A couple of years later, I remember “I Wanna Dance With Somebody” as the new Whitney hit played and replayed at a friend’s backyard dance party. The song and that sophomore album in general had a more elaborate pop sound and the distinction between Whitney and other big singers of the time withered.
As she graduated from the crown princess ingénue and her songs began to tackle more adult topics, she seemed less emotionally invested and her focus seemed to narrow to the music itself as opposed to the story.
And the years that followed saw Whitney release song after song where her voice soared and riffed and ran as her star exploded in crescendo after platinum crescendo. In my teen years, I had basically abandoned mainstream music for an exclusive pursuit of musical theatre and, like other pop cultural touchstones such as “Friends” and “Seinfeld”, I only discovered and fell in love with the Whitney of “I’m Your Baby Tonight” and “I Will Always Love You” and “My Love Is Your Love” in retrospect after the fact. Coming back to Whitney later in life, from a more singer and voice-focused perspective, I was even more impressed with her world class vocals, certainly as rangy and strong as the best of Patti LuPone and Barbra Streisand and Judy Garland, or arguably, better – even if it began to seem as if her songs were about nothing other than her singing them. Some voices are so powerful, so beautiful, such divine channels, that it’s enough. And if the public demands nothing more than that she sing loud, it isn’t surprising that became her only intention.

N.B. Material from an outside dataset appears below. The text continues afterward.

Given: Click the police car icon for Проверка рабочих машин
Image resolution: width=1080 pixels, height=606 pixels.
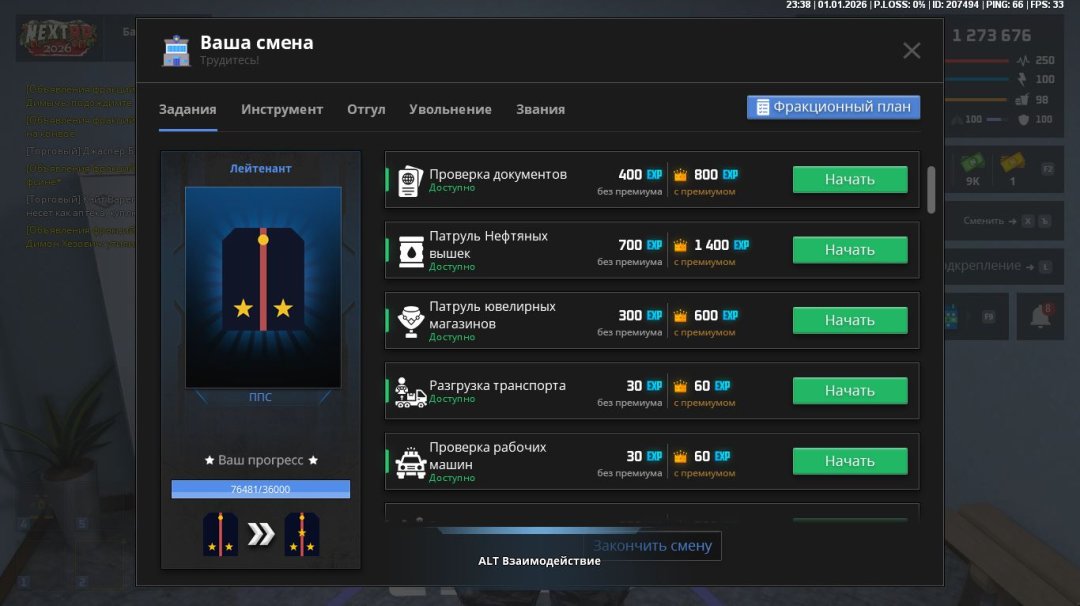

However, just as I was falling for Whitney all over again, she was falling from grace. No one who saw even the digitally improved version of Whitney as Skeletor singing “Wanna Be Startin’ Somethin’” at the Michael Jackson 30th Anniversary in 2001, could ever forget that horrifying image, or the busted voice she had left to offer. Her infamous 2002 interview with Diane Sawyer displayed a drug addict in denial, hissing empty catch-phrases, non-sequiturs and lies. And there was the reality show, Life with Bobby Brown, where Whitney was a caricature of even Debra Wilson’s hilarious Mad TV caricature.
Then, for a few years, Whitney all but disappeared, and it looked like she actually might, until news circulated of her divorce and rehab and a comeback. Which way would it go? Could Whitney ever again be the soulful songbird of the 80s? Would she return to the spotlight as the haughty diva of the mid and late 90s closing her eyes and contorting her body to egotistically retch out the money notes we demanded with little attention to anything else?

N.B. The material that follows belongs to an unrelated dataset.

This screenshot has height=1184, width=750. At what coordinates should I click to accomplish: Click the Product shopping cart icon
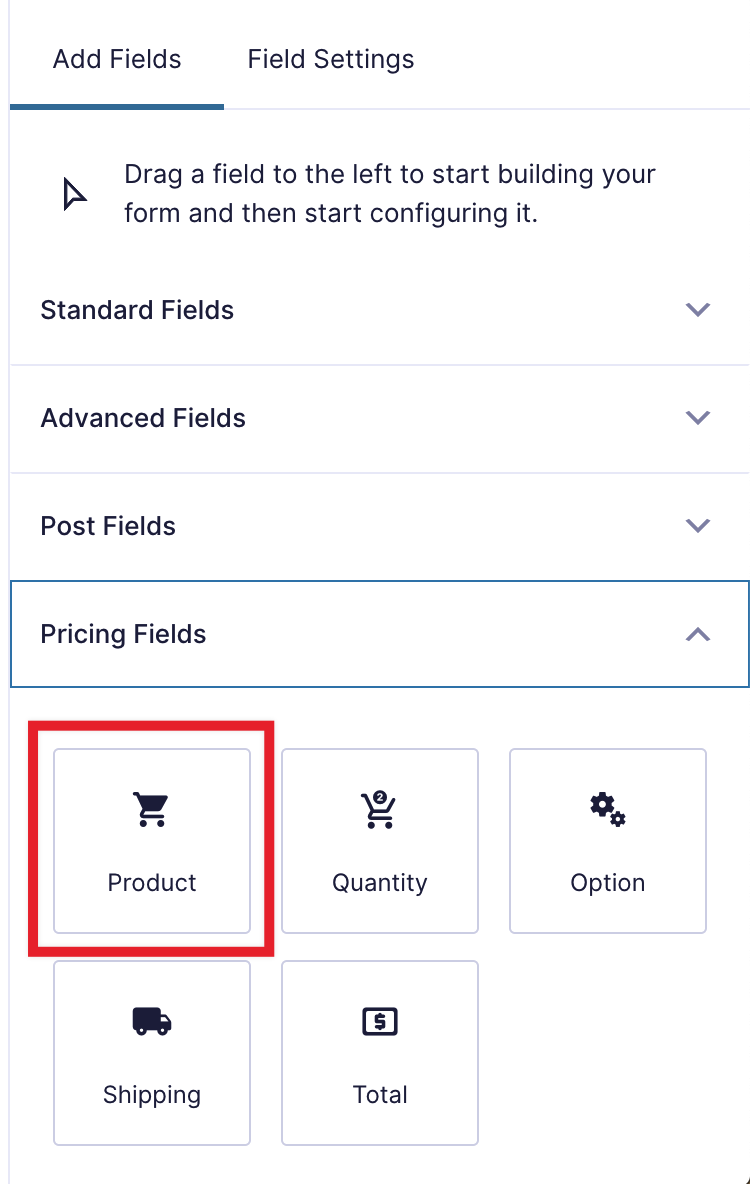click(x=152, y=809)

I Look To You, the album Whitney finally released on August 31, 2009, showcases a new Whitney altogether. The voice is undeniably diminished – like late period Liza Minnelli, we no longer root for the big high notes, but are merely hopeful for, every so often, a strong, extended note on any pitch.
But unlike late Liza, Whitney doesn’t come across full of shit. Her Oprah Winfrey interview this week, despite its spin and promotional acumen and Jesus references, revealed a candid survivor, able to frankly discuss a variety of personal topics with compelling wisdom and humor.
The Whitney who sang her new album’s plaintive “I Didn’t Know My Own Strength” was quiet, less vocally commanding even than the version on record, but expressive and determined.
Even in comparison with her early work, this Whitney has a story to tell in song, a message for all of us from the bottom of her heart. The songs on the new CD are literally a mixed bag, something for everyone perhaps, between the pandering to the youth market, the edgier experimentation with new sounds and collaborators, the sentimental easy-listening and the attempts at classic Whitney Houston anthems.
It remains to be seen whether I Look To You will hold its place in the charts over the coming months, re-establishing Whitney as a force to be reckoned with, or merely fade away with the catharsis of her comeback, leaving Whitney as just another hoarse-voiced has-been. The real question in my mind, though, is whether Whitney will continue with this new-again emotion in her singing, this deeper honesty and conviction. I will be listening.